Barely two hours later, one of Zuri's friends in the neighborhood rushed in. His face was soaked with tears, and he was screaming, 'Zuri! Zuri!!' I gulped down the content in my mouth. 'What's wrong with Zuri?!' we collectively asked the friend. 'He is vomiting blood... he is...'
In no time, we arrived at the scene, some 6km away. I met a circle of crowd around my barber. Blood in his nose, eyes, mouth, and ears. And he looked lifeless. I shut my eyes. I opened them. I shut my eyes again. And I opened them again. Because of the too much blood, perhaps, the crowd feared touching him. I moved closer and held his hand, and checked the inside of his wrist to feel his pulse.
'Where is the nearest hospital?' I asked his barber friend whom he had come to see. The friend was already running mad. 'Ha! I've never seen this kind of thing,' he cried. 'He barbed me here in my shop, and he just stepped out to sneeze and that was how blood started coming out of his mouth and nose.'
The nearest hospital was about 4km away. Unfortunately, no one was willing to give us a car to move him. We settled for a wheelbarrow one Mai-Ruwa offered and we sped off to the hospital. While we pushed him, I continually called out his name, checking his chest if he was still breathing.
|the unfortunate Zuri, lying lifeless in the wheelbarrow|
'He's gone,' the doctor announced. We weren't even allowed to move him inside. The doctor came out with his stethoscope to check him.

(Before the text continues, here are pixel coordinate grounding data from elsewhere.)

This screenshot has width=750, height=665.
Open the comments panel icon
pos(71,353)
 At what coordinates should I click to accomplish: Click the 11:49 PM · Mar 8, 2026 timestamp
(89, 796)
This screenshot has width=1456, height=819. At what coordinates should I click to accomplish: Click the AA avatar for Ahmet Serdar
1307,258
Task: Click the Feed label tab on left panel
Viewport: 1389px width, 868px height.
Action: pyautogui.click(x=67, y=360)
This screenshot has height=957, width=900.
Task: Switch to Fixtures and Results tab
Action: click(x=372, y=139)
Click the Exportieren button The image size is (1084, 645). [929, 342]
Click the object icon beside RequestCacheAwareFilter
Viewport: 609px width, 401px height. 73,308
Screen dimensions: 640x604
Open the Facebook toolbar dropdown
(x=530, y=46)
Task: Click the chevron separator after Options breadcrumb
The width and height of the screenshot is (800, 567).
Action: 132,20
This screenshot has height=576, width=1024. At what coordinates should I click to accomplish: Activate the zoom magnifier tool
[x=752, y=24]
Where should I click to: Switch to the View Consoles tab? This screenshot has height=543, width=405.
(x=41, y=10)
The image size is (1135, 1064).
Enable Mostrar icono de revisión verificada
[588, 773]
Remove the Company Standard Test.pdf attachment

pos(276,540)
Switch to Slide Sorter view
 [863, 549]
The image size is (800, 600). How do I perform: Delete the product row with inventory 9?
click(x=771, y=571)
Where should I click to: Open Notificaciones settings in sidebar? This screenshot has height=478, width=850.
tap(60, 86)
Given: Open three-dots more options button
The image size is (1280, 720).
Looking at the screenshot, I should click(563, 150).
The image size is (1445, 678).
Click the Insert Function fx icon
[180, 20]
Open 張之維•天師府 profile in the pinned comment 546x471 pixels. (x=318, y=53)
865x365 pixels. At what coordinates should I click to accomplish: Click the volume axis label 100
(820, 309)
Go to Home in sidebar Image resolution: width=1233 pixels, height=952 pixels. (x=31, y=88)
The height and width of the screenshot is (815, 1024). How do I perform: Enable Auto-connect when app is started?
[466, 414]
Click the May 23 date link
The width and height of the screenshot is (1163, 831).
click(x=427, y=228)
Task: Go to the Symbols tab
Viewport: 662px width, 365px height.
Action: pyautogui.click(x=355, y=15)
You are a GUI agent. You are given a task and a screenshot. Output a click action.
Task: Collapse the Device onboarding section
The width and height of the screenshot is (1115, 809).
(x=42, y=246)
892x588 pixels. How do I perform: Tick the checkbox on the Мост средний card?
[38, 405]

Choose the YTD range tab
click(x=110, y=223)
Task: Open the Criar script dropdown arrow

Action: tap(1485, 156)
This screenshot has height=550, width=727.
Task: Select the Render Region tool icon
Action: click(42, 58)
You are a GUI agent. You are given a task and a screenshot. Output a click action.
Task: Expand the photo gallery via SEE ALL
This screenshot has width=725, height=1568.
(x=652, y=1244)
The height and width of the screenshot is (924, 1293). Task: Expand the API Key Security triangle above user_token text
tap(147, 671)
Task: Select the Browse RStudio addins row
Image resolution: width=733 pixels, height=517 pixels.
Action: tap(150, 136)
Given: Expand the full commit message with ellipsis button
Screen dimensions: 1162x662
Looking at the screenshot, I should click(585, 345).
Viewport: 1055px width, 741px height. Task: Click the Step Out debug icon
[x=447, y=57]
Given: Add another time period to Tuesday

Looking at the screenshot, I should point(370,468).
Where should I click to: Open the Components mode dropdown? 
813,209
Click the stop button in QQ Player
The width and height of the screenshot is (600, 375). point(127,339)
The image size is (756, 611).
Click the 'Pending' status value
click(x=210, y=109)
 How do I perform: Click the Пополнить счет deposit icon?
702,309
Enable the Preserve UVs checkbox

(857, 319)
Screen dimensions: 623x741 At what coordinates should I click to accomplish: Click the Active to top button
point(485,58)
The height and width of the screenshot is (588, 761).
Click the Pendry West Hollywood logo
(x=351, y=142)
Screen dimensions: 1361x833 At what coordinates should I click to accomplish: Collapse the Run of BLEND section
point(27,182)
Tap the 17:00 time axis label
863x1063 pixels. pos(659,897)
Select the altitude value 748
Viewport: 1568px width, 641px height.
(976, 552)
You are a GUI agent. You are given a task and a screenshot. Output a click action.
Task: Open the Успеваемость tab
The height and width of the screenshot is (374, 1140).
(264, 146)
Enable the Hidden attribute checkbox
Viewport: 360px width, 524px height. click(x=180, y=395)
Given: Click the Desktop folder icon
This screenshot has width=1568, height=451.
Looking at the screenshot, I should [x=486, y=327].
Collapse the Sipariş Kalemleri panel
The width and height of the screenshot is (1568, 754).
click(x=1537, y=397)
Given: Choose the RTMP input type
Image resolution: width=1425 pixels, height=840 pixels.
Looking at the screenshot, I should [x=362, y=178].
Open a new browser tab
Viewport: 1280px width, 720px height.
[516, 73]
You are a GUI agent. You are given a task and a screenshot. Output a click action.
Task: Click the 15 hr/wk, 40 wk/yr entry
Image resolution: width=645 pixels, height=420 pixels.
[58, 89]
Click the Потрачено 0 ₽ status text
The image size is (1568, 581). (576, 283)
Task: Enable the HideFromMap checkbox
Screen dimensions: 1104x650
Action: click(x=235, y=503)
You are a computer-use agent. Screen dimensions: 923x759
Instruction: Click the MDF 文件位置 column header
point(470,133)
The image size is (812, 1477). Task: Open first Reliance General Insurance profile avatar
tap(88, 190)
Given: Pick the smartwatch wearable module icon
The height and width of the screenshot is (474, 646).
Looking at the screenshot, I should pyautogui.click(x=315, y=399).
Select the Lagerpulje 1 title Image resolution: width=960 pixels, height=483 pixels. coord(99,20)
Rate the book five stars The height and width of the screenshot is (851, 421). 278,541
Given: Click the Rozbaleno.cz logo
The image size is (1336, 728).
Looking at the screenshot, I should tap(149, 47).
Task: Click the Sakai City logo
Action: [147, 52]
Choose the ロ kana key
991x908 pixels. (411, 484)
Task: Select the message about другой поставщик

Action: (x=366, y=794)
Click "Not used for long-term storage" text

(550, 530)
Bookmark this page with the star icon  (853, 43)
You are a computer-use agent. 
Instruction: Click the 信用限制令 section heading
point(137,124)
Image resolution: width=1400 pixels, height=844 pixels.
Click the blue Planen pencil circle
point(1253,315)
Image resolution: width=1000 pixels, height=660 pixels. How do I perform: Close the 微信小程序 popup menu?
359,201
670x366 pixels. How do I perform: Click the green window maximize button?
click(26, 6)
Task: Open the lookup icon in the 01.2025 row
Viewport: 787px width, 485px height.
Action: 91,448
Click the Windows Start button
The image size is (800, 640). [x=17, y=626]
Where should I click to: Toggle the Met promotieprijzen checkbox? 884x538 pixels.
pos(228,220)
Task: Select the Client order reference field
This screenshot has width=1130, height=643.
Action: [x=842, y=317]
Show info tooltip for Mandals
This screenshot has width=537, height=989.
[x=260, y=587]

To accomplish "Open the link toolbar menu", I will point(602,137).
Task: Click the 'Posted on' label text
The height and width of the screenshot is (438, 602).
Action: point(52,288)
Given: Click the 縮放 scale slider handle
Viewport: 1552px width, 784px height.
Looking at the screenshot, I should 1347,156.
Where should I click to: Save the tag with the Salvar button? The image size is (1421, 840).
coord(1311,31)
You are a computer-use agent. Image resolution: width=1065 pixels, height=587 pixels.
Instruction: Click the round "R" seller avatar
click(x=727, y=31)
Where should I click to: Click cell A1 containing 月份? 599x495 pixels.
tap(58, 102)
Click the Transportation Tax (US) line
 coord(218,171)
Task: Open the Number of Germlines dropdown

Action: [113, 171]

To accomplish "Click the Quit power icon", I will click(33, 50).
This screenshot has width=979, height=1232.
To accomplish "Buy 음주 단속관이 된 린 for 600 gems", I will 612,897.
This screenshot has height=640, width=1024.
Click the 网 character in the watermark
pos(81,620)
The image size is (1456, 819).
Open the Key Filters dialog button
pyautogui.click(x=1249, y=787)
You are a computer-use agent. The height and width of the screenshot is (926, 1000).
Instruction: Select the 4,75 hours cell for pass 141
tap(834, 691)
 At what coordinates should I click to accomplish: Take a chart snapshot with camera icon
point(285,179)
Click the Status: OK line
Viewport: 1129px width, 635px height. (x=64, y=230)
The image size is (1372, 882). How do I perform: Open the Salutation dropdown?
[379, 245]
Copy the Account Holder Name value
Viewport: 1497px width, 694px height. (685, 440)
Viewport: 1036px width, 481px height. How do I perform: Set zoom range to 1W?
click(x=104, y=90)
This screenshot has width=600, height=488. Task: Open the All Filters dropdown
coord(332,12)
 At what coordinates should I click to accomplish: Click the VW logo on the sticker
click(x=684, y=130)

It's a private hospital and after a while, the doctor became so uncomfortable and he called on me to come take his corpse away. That he wasn't their patient. I got so confused, not knowing what next to do.
I had earlier called the Lagos Emergency line. They arrived to meet him dead. 'We don't pick dead bodies,' I was told. 'So what do we do?' I asked. 'Call the Emergency line again, there are ambulances that would come pick him.'
I called, gave my details and the address of the place we were. 'We are coming,' I was told. After about an hour, I called again. 'We are coming,'. I was told.
The doctor was getting angry. He called on me. 'Take this corpse away!' he boomed. I begged him for more time. Since the Lagos Emergency guys ain't forthcoming, I asked where we could hire an ambulance. I didn't get any suggestion.
The friend, eventually, got in touch with Zuri's family. And we were told to bring his corpse to their village, somewhere in Ogun State.
I, with some other guys, rushed down to the nearest police station to get a police report. We were gonna be delayed and extorted, but I had to use my connection with the top police guys.
Dark already. No ambulance. And we just had to use a Danfo to move Zuri to his village.
'He is the first child of his mother, and anytime he goes visiting the mother in the village, he buys beverages and all for her,' Zuri's neighbor told me.
Since yesterday, I am yet to fully understand what led to the death of a young man who sat beside me few hours before the announcement of his death.